Iryna Andrusenko  1 Victoria Hamilton  2  3 Enrico Mugnaioli  1 Arianna Lanza  1 Charlie Hall  2  4 Jason Potticary  2 Simon R Hall  2 Mauro Gemmi  1
Affiliations
  • 1. Center for Nanotechnology Innovation@NEST, Istituto Italiano di Tecnologia, Piazza San Silvestro 12, Pisa, Italy.
  • 2. Complex Functional Materials Group, School of Chemistry, University of Bristol, Bristol, BS8 1TS, UK.
  • 3. Bristol Centre for Functional Nanomaterials, Centre for Nanoscience and Quantum Information, Tyndall Avenue, Bristol, BS8 1FD, UK.

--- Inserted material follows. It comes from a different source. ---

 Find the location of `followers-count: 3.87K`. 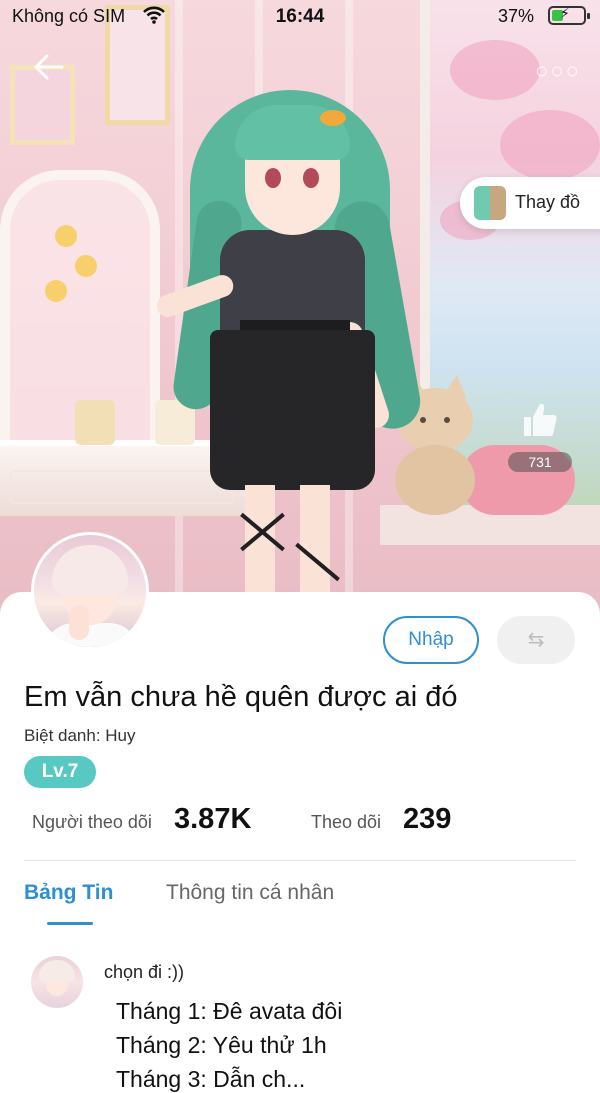

followers-count: 3.87K is located at coordinates (212, 820).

  • 4. Centre for Doctoral Training in Condensed Matter Physics, HH Wills Physics Laboratory, Tyndall Avenue, Bristol, BS8 1TL, UK.
Abstract

Orthocetamol is a regioisomer of the well-known pain medication paracetamol and a promising analgesic and an anti-arthritic medicament itself. However, orthocetamol cannot be grown as single crystals suitable for X-ray diffraction, so its crystal structure has remained a mystery for more than a century. Here, we report the ab-initio structure determination of orthocetamol obtained by 3D electron diffraction, combining a low-dose acquisition method and a dedicated single-electron detector for recording the diffracted intensities. The structure is monoclinic, with a pseudo-tetragonal cell that favors multiple twinning on a scale of a few tens of nanometers. The successful application of 3D electron diffraction to orthocetamol introduces a new gold standard of total structure solution in all cases where X-ray diffraction and electron-microscope imaging methods fail.

Keywords
3D electron diffraction; nanomaterials; pharmaceutical compound; structure determination; twinning.